四方山話
四方山話
ある親方の呟き3
令和2年。
日本中が2020東京オリンピック開催ということで、にぎやかな雰囲気で迎えた初場所は幕尻徳勝龍の劇的な優勝で幕を閉じました。
いよいよ次は三月場所です。
ところが中国で発生した新型コロナウイルスが日本にもメディアを通じて報道され始めました。
巷ではお湯を飲んだら治るや、若い人は感染しないと高をくくってましたが、これが大きな間違い、長い悪夢の始まりでした。
2月、感染者数は目に見えて増えていき、死者数も増加。3月は世界中がコロナショックです。
大相撲は団体生活です。ましてやチケットは即日完売盛況。
初日まで1週間というタイミングで緊急理事会が招集され、スポーツ界に先駆けて無観客開催という苦渋の決断をしました。
大相撲は15日間の興行です。
無観客はつまり収入が無いという事。それは協会のみならずそれに関わる全ての原資がなくなるという前代未聞の事態です。理事長は『1人でも協会員が感染したら中止する』と厳しい条件をつけました。
案内所は閉鎖。膨大な土産物や飲食物は全てキャンセル。
NHKのみ放映された、シーンとした府立体育館は生涯忘れえぬ春場所となりました。
ともあれ無事に千秋楽を終えた安堵感は感動すらしましたが、続く五月場所は緊急事態宣言により中止。 新型コロナウイルスに翻弄されながらの制限開催は、令和3年は地方場所を東京開催に移し外出禁止。
大相撲は年6回の本場所で動いてます。カレンダーの正月休みやお盆休みゴールデンウィークは皆無です。

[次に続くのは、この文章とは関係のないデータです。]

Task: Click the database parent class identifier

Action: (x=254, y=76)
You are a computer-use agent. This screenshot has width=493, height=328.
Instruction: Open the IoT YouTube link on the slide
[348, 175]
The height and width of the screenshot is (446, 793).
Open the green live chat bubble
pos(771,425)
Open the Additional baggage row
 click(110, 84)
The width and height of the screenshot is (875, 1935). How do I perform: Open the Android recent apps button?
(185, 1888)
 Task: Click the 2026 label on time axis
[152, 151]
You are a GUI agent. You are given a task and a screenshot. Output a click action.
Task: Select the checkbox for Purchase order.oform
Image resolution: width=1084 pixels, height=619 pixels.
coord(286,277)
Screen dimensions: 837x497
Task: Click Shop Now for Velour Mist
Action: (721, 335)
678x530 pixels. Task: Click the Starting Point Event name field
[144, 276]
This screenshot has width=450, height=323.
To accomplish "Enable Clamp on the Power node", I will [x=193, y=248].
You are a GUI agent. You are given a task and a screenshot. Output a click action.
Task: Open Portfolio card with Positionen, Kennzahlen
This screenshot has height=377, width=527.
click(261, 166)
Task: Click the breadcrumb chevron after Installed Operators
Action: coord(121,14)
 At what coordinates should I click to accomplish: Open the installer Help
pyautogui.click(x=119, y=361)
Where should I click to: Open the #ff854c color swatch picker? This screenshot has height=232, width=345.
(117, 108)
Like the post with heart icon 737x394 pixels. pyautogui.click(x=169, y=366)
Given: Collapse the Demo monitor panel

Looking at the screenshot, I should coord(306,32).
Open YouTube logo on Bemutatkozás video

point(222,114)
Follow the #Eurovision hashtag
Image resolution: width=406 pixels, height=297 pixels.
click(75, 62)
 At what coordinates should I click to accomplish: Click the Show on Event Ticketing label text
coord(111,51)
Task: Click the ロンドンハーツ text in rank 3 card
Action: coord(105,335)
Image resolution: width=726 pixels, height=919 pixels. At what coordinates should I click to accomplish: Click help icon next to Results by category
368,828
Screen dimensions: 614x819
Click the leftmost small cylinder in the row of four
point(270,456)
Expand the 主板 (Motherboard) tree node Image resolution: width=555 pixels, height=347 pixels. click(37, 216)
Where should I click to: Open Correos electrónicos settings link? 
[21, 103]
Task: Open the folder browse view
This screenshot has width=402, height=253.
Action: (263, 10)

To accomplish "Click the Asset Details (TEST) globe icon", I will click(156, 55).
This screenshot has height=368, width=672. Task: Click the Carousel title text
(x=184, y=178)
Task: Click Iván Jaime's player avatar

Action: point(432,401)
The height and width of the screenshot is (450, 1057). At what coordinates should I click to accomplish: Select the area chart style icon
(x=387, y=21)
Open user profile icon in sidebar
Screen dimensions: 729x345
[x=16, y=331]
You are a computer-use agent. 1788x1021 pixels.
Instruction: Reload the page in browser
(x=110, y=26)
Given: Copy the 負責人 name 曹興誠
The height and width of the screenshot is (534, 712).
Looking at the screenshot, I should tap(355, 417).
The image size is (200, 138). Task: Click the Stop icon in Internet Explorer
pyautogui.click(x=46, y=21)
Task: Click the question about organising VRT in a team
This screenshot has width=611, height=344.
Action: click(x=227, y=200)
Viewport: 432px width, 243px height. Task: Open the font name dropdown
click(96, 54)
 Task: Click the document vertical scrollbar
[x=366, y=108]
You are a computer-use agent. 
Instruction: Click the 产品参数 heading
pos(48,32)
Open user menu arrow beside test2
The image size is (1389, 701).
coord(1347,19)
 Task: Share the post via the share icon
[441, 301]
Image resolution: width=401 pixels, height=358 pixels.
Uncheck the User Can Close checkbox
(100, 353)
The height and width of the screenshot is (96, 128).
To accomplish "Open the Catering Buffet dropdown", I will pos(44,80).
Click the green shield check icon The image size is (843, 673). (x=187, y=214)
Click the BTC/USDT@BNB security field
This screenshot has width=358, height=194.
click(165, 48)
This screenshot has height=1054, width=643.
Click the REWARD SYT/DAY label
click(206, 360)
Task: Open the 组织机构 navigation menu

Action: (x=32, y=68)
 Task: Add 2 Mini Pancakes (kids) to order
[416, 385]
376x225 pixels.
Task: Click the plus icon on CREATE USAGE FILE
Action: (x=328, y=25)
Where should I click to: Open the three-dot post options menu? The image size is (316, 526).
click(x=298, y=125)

仕方のない事とはいえ自粛とクラスターを繰り返し、元気なお相撲さんはすっかりおとなしいものになりました。
そしてお客様に目を向けると、コロナ前は会社の接待や常連客と呼ばれる好角家の方々が占めていましたが、コロナ渦になると会社や団体客は無くなり、その代わり新規のお客さんが増えたように思います。
やっぱり大相撲は大衆娯楽です。昔から旦那衆や家族でわいわい飲み食いして声を出して贔屓力士を応援して会場が一体となって楽しむもんで、しらふでみるもんじゃありません。
物足りなさをひしひし感じながら、そうやって令和5年はやって来ました。
初場所は、お酒一本というルールでしたが、三月場所は案内所も開いて若い衆も戻りお客さんの笑顔に満ちていました。
なにわの春は相撲太鼓の音に乗ってやってくる。